Endings of military operations also are not clearly marked. No peace treaty followed the surrender of Germany in World War II or the truce in Korea in 1953. The Vietnam War ended with a treaty, but one the North Vietnamese promptly violated. Despite a decisive tactical victory for the United States, the confused political and diplomatic situation after the Gulf War continued to simmer, with United Nations resolutions and arms inspection programs in shambles and economic embargoes rapidly disappearing. The renewal of the war with Iraq in March 2003 resolved many of the problems of a still-dangerous regime at the cost of creating a host of others. While changes in the nature of warfare have affected the conduct of war and the role of the military and society in it, participation in organized violence in all its forms is still a vital component of military history that must be studied. Not only must the causes, conduct, and consequences of a war be analyzed, but as the line between war and peace becomes more indistinct, the periods between the wars require renewed interest from students of military history.

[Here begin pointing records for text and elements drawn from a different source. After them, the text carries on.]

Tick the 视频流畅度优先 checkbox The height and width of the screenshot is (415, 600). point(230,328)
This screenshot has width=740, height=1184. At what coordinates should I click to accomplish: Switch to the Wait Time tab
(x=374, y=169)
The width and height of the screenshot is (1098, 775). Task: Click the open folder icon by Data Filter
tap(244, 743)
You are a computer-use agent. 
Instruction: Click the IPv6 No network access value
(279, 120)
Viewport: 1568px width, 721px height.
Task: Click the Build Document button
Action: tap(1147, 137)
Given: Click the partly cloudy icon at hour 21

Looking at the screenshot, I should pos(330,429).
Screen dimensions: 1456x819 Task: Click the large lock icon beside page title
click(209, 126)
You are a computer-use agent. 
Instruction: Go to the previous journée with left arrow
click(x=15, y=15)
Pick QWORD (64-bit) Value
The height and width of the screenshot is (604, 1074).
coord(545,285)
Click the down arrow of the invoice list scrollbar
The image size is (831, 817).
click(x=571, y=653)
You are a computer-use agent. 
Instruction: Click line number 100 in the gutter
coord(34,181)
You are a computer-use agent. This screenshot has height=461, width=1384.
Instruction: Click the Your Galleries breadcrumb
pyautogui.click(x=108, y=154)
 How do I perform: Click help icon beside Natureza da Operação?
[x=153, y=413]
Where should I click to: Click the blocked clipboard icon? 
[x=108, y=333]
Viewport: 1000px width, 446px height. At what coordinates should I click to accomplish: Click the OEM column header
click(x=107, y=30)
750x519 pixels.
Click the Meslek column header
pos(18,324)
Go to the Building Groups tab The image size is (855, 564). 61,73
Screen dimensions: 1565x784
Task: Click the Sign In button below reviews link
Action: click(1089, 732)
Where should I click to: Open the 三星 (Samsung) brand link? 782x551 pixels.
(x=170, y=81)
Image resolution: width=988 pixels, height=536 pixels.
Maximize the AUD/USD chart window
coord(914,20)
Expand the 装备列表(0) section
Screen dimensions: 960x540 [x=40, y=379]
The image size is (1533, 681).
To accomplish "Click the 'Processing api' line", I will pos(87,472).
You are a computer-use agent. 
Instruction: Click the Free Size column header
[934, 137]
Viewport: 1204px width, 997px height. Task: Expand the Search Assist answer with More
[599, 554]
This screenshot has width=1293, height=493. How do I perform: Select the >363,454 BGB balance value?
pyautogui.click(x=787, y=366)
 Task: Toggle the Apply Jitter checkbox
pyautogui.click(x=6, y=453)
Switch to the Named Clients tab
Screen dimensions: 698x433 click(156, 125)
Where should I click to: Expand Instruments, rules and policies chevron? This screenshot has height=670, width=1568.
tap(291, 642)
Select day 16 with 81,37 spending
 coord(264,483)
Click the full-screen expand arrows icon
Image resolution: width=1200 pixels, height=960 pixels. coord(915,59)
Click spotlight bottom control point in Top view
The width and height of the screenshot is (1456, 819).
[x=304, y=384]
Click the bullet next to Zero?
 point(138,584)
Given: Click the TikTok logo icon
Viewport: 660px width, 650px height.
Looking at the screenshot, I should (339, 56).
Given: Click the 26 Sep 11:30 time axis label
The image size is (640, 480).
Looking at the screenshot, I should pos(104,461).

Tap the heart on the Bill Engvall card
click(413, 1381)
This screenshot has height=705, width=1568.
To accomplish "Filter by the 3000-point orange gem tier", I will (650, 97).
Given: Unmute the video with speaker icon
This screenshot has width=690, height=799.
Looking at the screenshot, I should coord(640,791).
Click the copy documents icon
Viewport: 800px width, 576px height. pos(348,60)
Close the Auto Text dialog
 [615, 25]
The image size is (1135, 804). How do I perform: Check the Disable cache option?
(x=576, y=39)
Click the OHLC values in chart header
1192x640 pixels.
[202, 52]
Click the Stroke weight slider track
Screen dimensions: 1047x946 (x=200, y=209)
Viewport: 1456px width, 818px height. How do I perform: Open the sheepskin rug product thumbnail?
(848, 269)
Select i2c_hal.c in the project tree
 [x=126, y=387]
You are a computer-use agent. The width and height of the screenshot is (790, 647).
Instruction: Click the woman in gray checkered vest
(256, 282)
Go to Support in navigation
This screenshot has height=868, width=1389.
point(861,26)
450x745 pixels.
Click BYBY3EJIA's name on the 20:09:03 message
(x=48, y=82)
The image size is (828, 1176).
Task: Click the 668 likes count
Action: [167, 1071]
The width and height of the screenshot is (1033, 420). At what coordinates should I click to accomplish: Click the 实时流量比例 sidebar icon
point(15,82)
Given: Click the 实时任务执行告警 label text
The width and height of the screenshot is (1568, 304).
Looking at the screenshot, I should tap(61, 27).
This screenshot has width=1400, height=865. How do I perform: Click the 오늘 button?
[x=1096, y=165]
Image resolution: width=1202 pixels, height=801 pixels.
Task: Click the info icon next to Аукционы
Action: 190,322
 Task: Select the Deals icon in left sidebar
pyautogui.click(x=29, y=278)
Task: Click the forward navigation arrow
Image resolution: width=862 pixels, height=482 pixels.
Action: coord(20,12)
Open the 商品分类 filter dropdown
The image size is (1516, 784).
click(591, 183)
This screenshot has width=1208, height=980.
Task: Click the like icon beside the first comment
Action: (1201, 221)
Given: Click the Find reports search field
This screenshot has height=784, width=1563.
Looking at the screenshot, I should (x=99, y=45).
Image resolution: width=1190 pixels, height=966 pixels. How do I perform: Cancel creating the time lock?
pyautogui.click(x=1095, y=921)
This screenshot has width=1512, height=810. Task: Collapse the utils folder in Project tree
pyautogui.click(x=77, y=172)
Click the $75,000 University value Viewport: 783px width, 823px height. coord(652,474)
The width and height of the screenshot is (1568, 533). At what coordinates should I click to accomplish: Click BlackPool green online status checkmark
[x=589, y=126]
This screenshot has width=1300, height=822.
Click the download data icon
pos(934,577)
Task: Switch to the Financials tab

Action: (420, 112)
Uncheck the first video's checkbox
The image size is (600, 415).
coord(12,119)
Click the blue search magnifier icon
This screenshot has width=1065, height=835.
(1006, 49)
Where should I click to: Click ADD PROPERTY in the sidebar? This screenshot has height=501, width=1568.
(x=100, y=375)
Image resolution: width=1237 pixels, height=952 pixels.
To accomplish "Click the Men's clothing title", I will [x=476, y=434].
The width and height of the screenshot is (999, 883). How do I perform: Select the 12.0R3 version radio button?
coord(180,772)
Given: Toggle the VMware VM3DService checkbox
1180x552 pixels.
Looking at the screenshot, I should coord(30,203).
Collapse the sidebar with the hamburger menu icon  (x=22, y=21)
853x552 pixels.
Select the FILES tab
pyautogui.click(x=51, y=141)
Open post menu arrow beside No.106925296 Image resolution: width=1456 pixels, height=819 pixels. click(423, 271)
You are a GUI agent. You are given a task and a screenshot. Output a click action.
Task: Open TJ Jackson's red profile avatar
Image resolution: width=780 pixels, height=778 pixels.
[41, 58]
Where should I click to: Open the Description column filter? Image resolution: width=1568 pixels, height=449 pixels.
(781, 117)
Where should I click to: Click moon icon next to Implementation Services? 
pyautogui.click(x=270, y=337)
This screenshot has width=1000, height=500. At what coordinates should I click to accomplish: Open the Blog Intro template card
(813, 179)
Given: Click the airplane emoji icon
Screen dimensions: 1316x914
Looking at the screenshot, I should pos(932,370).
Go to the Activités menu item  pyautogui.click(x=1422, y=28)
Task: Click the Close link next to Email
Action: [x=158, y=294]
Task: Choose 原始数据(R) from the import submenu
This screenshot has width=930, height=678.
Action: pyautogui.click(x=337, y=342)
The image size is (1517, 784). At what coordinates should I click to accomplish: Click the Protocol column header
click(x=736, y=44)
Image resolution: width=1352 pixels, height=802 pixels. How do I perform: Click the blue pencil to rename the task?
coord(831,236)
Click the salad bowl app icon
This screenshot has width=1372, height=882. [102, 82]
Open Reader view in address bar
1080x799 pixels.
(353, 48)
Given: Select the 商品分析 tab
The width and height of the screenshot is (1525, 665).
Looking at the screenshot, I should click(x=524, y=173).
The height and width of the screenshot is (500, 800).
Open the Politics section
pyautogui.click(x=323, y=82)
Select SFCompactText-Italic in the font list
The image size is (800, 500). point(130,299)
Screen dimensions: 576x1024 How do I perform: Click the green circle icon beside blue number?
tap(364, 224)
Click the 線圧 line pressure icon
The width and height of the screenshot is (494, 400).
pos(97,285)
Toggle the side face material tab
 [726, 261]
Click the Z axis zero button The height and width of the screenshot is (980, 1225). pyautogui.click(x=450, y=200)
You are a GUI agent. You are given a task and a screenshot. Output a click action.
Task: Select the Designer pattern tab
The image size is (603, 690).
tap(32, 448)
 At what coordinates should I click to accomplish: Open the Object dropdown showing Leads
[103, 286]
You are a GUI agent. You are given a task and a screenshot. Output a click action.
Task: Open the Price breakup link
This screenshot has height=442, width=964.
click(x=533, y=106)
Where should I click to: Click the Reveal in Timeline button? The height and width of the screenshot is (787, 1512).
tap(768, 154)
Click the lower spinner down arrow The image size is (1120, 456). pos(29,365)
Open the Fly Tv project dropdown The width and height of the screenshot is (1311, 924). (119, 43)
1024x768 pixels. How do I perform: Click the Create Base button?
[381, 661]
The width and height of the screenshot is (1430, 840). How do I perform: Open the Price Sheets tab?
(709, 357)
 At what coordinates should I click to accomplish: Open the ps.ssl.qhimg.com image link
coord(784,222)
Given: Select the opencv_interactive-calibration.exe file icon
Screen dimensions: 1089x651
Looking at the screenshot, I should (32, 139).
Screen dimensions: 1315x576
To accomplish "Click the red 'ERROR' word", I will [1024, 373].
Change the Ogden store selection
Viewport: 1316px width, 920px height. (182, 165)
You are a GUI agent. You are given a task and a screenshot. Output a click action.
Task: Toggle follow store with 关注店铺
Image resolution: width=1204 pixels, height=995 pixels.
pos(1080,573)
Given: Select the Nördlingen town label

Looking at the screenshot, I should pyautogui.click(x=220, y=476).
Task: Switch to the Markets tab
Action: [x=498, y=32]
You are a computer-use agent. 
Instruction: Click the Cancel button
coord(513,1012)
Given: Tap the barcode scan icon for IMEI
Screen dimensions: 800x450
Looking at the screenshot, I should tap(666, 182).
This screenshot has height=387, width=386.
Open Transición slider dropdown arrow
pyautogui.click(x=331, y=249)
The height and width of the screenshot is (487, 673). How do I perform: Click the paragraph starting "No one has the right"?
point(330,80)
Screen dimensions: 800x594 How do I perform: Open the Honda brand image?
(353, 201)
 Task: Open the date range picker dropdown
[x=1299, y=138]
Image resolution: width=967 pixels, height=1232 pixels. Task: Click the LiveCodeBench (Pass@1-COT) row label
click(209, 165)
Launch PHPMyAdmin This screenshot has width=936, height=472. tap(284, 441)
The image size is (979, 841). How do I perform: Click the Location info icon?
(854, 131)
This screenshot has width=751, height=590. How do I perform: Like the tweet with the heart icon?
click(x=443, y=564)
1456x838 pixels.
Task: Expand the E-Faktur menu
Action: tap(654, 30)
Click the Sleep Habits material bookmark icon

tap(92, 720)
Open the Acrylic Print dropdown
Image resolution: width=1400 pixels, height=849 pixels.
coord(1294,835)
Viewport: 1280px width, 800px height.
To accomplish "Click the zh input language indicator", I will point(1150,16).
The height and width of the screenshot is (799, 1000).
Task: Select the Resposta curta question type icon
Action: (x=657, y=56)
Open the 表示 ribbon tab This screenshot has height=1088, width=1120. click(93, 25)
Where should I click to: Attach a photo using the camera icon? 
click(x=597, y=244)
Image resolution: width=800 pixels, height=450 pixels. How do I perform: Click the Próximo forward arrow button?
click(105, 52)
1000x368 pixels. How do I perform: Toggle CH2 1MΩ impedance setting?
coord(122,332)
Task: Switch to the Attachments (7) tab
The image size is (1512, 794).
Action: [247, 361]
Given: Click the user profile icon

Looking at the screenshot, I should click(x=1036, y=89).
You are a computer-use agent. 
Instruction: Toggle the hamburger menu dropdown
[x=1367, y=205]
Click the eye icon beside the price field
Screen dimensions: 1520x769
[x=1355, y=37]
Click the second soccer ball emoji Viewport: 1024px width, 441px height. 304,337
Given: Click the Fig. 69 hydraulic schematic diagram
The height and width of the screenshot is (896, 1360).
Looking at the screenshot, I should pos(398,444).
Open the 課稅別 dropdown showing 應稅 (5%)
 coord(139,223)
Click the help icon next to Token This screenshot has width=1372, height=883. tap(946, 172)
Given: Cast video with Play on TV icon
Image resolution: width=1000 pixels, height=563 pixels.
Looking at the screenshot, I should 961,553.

Besides war in the broad sense, there is another major facet that military history must address and that military historians of this generation have found more and more integral to their subject. That is the study of the military as an institution and a manifestation of state power. The way in which a state organizes for violence and the multifaceted effects of that effort are critical to understanding war and its impact on the society of which the military is often but a reflection. To apply force, societies organize armies. Reflecting the national culture and varying in their impact on it, armies are institutions, social entities in themselves. Some armies have close relations with the societies from which they are drawn; others are a class apart. For example, during much of U.S. history the Army was scattered in frontier posts and physically isolated from the rest of society. But in the period since World War II, civil-military relations have been close. As institutions, armies take form and character. Their institutional outlines are manifested in a number of ways, some overt, some subtle: organization and administration, system of training, mode of supply, planning for mobilization and the conduct of war, methods of fighting on the battlefield, weaponry and utilization of technology, system of command and control, selection of manpower and leaders, and relations with the civilian population and authorities. The whole host of policies, doctrines, customs, traditions, values, and practices that have grown up about armies is an important part of the institutional story. The impact of the selective service system (the draft) on many aspects of American life in this century is in itself a significant story. Its ending, for all intents and purposes, in 1973 and the creation of the all-volunteer Army has equal and far-reaching significance. Many elements of that significance are still not yet fully revealed.

The Army Seal

The Army Seal was used originally during the American Revolution to authenticate documents. It displayed the designation “War Office,” which was synonymous with Headquarters of the Army, and the Roman date MDCCLXXVIII (1778) the first time it was used. It remained unchanged until 1974, when the War Office banner was replaced with “Department of the Army” and the date was changed to 1775, the year in which the Army was established. The seal embodies the Army’s ideals of loyalty, vigilance, perseverance, truth, courage, zeal, fortitude, remembrance, determination, constancy, achievement, dignity, and honor.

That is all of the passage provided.